Background/Aims: Poor glycemic control can lead to increased morbidity and mortality in peritoneal dialysis (PD) patients. Serum fructosamine may be a more reliable marker of glycemic control than HbA1c in dialysis patients. Methods: We evaluated the effects of a glucose-sparing PD regimen on serum fructosamine. In the multicenter, controlled IMPENDIA trial, eligible diabetic PD patients were randomized (1:1) to a 24-hour combination of a glucose sparing regimen (n = 89) or a glucose-based therapy (n = 91). Serum fructosamine and HbA1c were measured at baseline, 3 months and 6 months; fructosamine measurements were corrected for serum albumin (AlbF). Results: Serum fructosamine decreased from 297 to 253 µmol/l in the glucose-sparing group (95% confidence interval [CI] for the difference, −26 to −68, p < 0.001), and increased from 311 to 314 µmol/l in the glucose-only group (95% CI for the difference, −23 to +19, p = 0.87). The mean difference in change of fructosamine levels between groups at 6 months was 64 µmol/l (95% CI 29-99, p < 0.001).

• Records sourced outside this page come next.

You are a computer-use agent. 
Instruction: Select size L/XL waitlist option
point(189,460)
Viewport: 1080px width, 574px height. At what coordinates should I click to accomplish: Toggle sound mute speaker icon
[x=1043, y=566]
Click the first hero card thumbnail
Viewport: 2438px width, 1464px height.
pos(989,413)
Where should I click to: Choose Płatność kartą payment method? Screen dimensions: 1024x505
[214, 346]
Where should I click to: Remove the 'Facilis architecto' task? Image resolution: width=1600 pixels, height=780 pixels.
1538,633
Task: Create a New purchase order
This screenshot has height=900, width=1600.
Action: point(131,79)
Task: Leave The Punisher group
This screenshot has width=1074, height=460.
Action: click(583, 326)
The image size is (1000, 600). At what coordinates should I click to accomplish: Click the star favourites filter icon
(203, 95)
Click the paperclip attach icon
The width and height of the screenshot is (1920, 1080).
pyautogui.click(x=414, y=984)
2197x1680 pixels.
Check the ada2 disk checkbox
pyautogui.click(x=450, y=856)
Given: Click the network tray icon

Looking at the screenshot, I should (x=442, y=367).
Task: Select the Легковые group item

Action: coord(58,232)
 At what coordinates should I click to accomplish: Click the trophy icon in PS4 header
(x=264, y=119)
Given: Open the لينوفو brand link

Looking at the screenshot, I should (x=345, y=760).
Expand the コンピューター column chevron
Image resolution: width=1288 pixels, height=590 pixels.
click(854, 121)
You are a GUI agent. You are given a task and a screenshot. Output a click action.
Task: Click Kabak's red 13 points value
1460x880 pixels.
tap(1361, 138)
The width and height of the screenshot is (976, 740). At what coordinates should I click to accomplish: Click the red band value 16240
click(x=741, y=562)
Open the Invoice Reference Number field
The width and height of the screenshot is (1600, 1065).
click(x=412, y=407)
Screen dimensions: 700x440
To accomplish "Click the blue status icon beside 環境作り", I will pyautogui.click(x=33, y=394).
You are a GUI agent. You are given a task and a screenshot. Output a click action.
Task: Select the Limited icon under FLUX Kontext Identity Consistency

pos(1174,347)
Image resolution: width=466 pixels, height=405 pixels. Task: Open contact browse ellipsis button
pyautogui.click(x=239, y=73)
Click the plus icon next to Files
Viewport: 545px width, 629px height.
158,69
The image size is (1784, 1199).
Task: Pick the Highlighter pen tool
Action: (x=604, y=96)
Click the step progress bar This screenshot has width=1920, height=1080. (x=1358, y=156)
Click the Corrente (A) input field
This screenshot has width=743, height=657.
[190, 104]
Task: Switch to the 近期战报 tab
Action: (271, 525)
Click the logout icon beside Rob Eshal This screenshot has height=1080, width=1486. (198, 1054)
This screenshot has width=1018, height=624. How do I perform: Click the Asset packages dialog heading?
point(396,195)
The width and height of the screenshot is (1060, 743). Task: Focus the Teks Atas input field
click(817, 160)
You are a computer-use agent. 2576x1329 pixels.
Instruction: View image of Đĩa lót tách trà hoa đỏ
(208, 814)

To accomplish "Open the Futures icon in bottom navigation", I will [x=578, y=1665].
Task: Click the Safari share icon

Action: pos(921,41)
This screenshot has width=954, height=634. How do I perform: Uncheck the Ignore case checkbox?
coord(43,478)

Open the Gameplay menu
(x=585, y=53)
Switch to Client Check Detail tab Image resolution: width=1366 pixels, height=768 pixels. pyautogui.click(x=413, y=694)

HbA1c decreased versus baseline in both groups (treatment difference 0.3%, p = 0.07). The correlation between AlbF and baseline fasting serum glucose was stronger than that seen between HbA1c and baseline fasting serum glucose (r = 0.47, p < 0.0001 and r = 0.31, p < 0.0001, respectively). Conclusion: A glucose-sparing regimen (P-E-N) improved glycemic control as measured by serum fructosamine. Further studies are needed to establish fructosamine targets that will reduce the morbidity risk related to hyperglycemia in PD patients.